> Task to complete:
In the records below, find every line with the word "screenshot" and copy it.

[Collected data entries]

- Opening Delimiter -

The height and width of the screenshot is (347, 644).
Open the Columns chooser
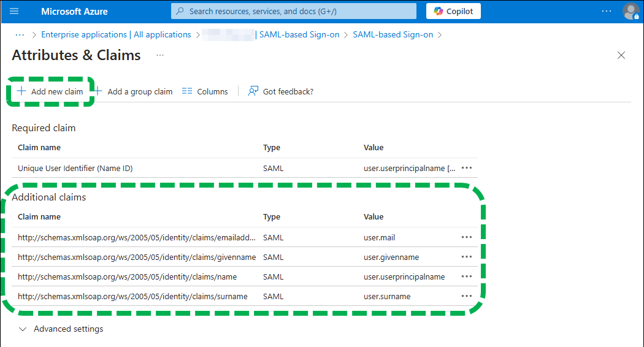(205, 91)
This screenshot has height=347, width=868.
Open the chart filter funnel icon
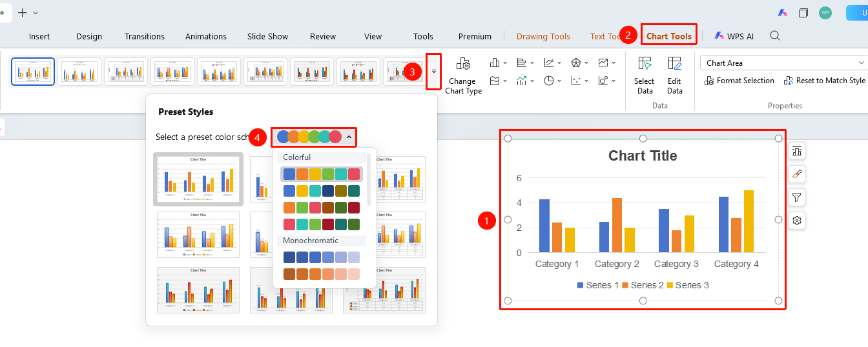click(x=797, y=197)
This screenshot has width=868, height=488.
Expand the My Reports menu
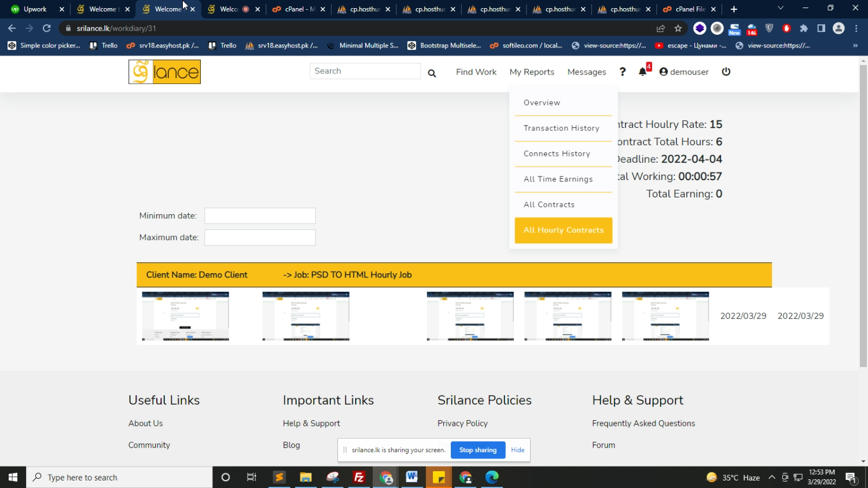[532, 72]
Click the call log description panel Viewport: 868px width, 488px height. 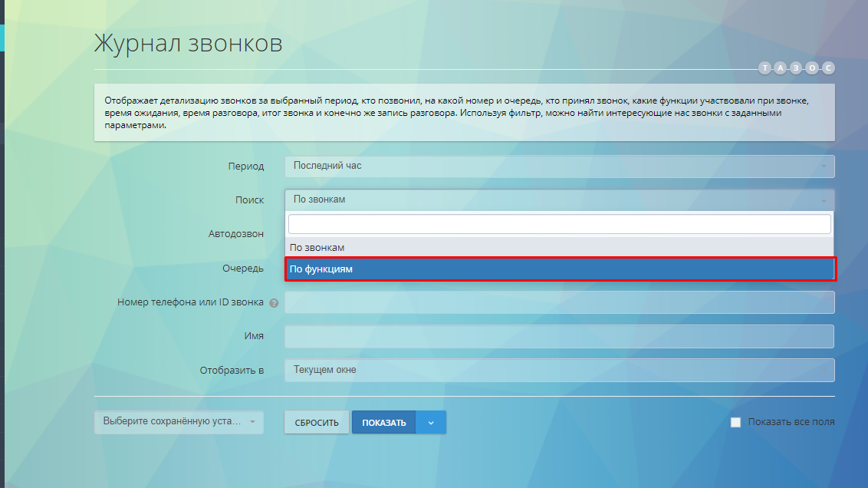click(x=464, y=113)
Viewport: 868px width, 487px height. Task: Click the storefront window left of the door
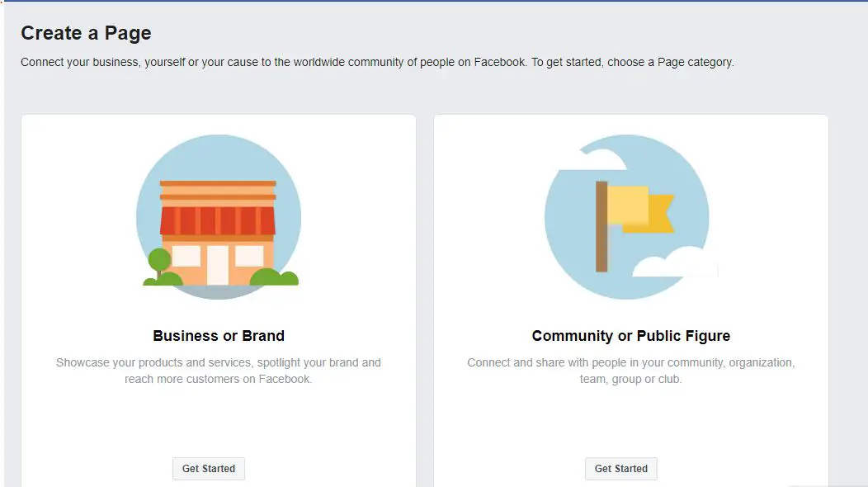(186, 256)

- Closing Delimiter -

> Solution for this problem:
The height and width of the screenshot is (347, 644).
This screenshot has height=347, width=868.
This screenshot has width=868, height=488.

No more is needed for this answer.